Step 1: Install Oracle
The first step is to install the Oracle drivers and the tnsnames.ora file into our system. To do this, install the Oracle client onto the machine that contains WSAD by following the instructions provided by Oracle. For simplicity's sake, this article assumes use of the defaults provided by the Oracle installation wizard.
Step 2: Set Up the Default User Password
This is part of the new J2C security configuration and it is located on the Security tab. In this section, we will create a user ID and password and assign it to an alias ID. This alias is required in Step 5.
-User ID: The Oracle-defined user ID
-Password: The password for the Oracle user
-Description: Default Oracle user
Step 3: Create a Server and Configuration
WSAD uses an embedded server to test development code. To use this server we must first create a new server and configuration. Create a new server by selecting New -> Other -> Server/Configuration from the menu.
On the first screen enter Test Server as the server name and select Test Environment as the server type. Use the default port of 9080 and click on the Finish button. This will create a new server and configuration in the Server Configuration screen located in the lower panel of WSAD.
Step 4: Add the JDBC Driver
This step will link the Oracle driver we installed in Step 1 to the newly created server/configuration.
Step 5: Add the Data Source
The data source is where we assign the JNDI name and alias users.
Step 6: Edit the Resource
The only required field in the Resources screen is the URL. This field is used by the server to look up the tnsnames.ora file and find the port to the database. Select the URL and make the following modification.
The URL format is jdbc:oracle:thin: @xxx.xxx.xxx.xxx:1521:dbalias. This URL is broken into four sections delimited by colons. The URL is defined as follows:
- Provider type
- Oracle host IP address
- Oracle listener port
- Oracle database name
Figure 1 is an example of the completed data source.

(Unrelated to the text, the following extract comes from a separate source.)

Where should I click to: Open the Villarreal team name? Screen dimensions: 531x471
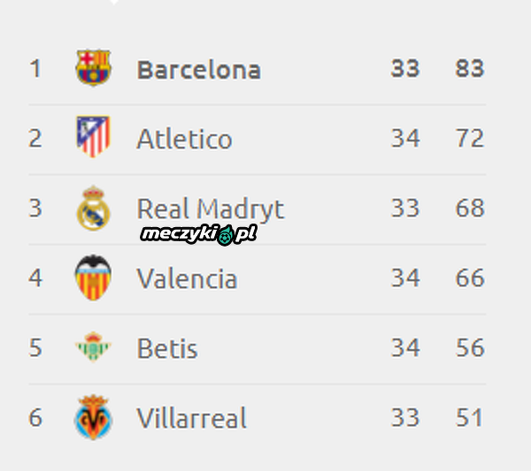pos(191,418)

Now that we've configured our WSAD environment, we can proceed to testing. This can be completed in six steps:
1. Create a new Web project.
2. Copy the servlet code from Listing 1 into your new Web project. Modify the table name and column name in the servlet code to match the table and columns in your database.
3. Modify the user ID and password to match your database.

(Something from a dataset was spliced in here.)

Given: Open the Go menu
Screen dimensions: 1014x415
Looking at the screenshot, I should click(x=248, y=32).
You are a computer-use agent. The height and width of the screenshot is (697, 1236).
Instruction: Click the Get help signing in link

4. Modify your web.xml to initialize the servlet on startup.
5. Publish the project to the server/ configuration we created earlier.
6. Start the server.
If successful, the server console will now display the output of our table.
The Admin Console is now run through the Deployment Manager. We will not go into detail on this process, as that is out of scope for this article. However, it is important to understand that all configuration management is handled via the Deployment Manager. If you would like more information on this topic, refer to the IBM Redbook (SG24-6195-00), titled "IBM WebSphere Version 5.0 System Management and Configuration."
Step 1: Install Oracle
We must install the Oracle drivers on each application server. The Oracle driver is a server resource and the Deployment Manager does not manage it. To do this, install the Oracle client onto the machine that contains WAS by following the instructions provided by Oracle. As before, use the defaults provided by the Oracle installation wizard.
Step 2: Create the J2C Default User ID and Password
Now we need to set up our alias, which will be required in Step 5.
-User ID: The user ID that you have set up in Oracle
-Password: The password that you have set up in Oracle for the user ID above
-Description: Default Oracle user
Step 3: Add the JDBC Driver
Step 4: Add the Data Source
Step 5: Add the Resource
Step 6: Create the JDBC Driver Environment Variable
The final step is to create an environment variable that enables WAS to access the JDBC driver.
Now that we have configured our WAS environment, we need to test our configuration. This can be completed in six easy steps:
1. Create a new Web project.
2. Copy the servlet code as before into your new Web project. Modify the table name and column name in the servlet code to match the table and columns in your database.
3. Modify your web.xml to initialize the servlet on startup.
4. Create a WAR file wrapping the servlet code for deployment.
5. Install the WAR file into WAS as a new enterprise application.
6. Start the application.
If we were successful, the log files of your server console should display our table information.
|Pallavi 09/15/04 02:04:49 PM EDT|
Very good article. I had lots of problems with Oracle and WSAD connectivity. This article helped me to solve all the problems!
|Jesse Aalberg 07/31/03 08:47:00 PM EDT|
You think this is an obscure topic, try finding some info on using Oracle 9i JDBC OCI driver! FWIW, the KEY difference when using this driver is the DataSource URL. It must be jdbc:oracle:oci:@ , where is the entry in your tnsnames.ora file.
I've spent so much time trying to get this to work, and have only recently accomplished it. Just thought I'd share.